Opinião

Situação-limite

Editorial do Estadão
A situação do senador José Sarney mudou radicalmente de figura - e ele só tem a culpar a si mesmo por isso. Na quinta-feira passada, por meio de uma nota da sua assessoria de imprensa e ainda de viva voz, ele afirmou que não tem "nenhuma responsabilidade administrativa" pela fundação que leva o seu nome, em São Luís, no Maranhão, criada para preservar o acervo do período em que foi presidente da República, de 1985 a 1989. Naquele dia, o Estado tinha revelado que em 2005 a Fundação José Sarney obteve da Petrobrás, nos termos da Lei Rouanet de incentivo à cultura, um patrocínio de R$ 1,3 milhão para digitalizar os documentos ali reunidos. O projeto não foi executado e pelo menos R$ 500 mil foram repassados a empresas fantasmas. Emissoras de rádio e TV da família receberam R$ 30 mil.

Com a nota da assessoria e a declaração - feita em plenário -, Sarney procurou se desvincular do novo escândalo que, diferentemente de todos os demais que rebentaram neste seu terceiro mandato na presidência do Senado, ele não pode compartilhar com nenhum dos seus pares, muito menos transferir para a instituição, como vinha tentando fazer. Desta vez, a crise é exclusivamente dele. Consiste num fato determinado e devastador: Sarney mentiu. A evidência está nos estatutos da fundação, cujos principais artigos este jornal divulgou no sábado.
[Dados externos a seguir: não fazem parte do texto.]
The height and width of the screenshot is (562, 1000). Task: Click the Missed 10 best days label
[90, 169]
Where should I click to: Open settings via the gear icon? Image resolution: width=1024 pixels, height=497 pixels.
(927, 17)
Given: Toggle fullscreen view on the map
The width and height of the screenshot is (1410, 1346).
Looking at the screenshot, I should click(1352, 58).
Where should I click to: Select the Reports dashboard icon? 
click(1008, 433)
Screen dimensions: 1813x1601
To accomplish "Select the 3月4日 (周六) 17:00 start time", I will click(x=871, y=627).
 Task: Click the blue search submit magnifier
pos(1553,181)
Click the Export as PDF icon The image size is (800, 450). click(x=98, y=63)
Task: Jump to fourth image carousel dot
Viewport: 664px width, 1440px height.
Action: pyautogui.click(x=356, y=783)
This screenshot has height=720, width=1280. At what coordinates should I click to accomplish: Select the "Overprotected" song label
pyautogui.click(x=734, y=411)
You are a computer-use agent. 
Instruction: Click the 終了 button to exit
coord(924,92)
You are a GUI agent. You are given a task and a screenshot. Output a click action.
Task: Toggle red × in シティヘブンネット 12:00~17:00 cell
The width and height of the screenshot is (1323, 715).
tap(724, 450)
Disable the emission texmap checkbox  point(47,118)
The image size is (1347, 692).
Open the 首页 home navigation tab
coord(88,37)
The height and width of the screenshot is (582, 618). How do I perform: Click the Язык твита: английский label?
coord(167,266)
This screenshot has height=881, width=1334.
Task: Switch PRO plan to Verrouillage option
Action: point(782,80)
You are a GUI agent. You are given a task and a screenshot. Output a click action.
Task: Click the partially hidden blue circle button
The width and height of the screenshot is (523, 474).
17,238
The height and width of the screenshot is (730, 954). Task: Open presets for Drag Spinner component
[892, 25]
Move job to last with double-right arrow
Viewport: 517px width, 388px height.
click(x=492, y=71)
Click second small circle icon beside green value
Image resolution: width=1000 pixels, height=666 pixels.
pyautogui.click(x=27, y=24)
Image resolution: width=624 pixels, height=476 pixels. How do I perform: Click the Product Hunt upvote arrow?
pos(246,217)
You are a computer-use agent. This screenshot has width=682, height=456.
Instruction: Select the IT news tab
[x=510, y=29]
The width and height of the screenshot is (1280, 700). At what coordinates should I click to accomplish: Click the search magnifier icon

O documento de 7 páginas, no qual o nome do senador aparece 12 vezes, registra que ele é o presidente vitalício da entidade e do seu conselho curador, com poder de veto sobre as suas decisões, cabendo-lhe "assumir as responsabilidades financeiras", além de "orientar e superintender as atividades da fundação", e representá-la.

Nessa qualidade, cobrou do então secretário executivo do Ministério da Cultura, Juca Ferreira, "agilização na tramitação do projeto", do que dependia o repasse da Petrobrás. Sarney fez mais: depois que, também em 2005, a Assembleia Legislativa do Maranhão aprovou a devolução ao Estado do Convento das Mercês, a construção do século 17 doada para sediar a fundação, ele obrou para que o Senado, à época dirigido pelo notório Renan Calheiros, numa iniciativa sem precedentes, recorresse da decisão ao Supremo Tribunal Federal. Ganhou a causa. A mentira de Sarney não foi um raio em céu azul. Exposto o desvio dos recursos da Petrobrás, a fundação alegou que o projeto bancado pela estatal não previa a digitalização do acervo, que a empresa "exerceu permanente fiscalização, inclusive com visitas presenciais e que as firmas contratadas têm CNPJ e endereços regulares".

Nada disso se sustenta. O projeto prevê explicitamente "implantação do sistema e dos terminais de consulta" e fala em "trabalhos de informatização". A Petrobrás negou a fiscalização, até porque isso é da alçada do Ministério da Cultura. E muitas das firmas que teriam prestado serviços à fundação não existiam nos endereços constantes das notas fiscais. (O Estado apurou ainda que uma firma varejista de artigos de vestuário e acessórios recebeu R$ 12 mil para dar um "curso de capacitação em história da arte" a funcionários da entidade.) Pelas incumbências que os estatutos atribuem ao seu presidente vitalício, ele é o responsável último pelas patentes inverdades com que a fundação tentou tapar o sol com peneira. Eis, portanto, uma situação-limite.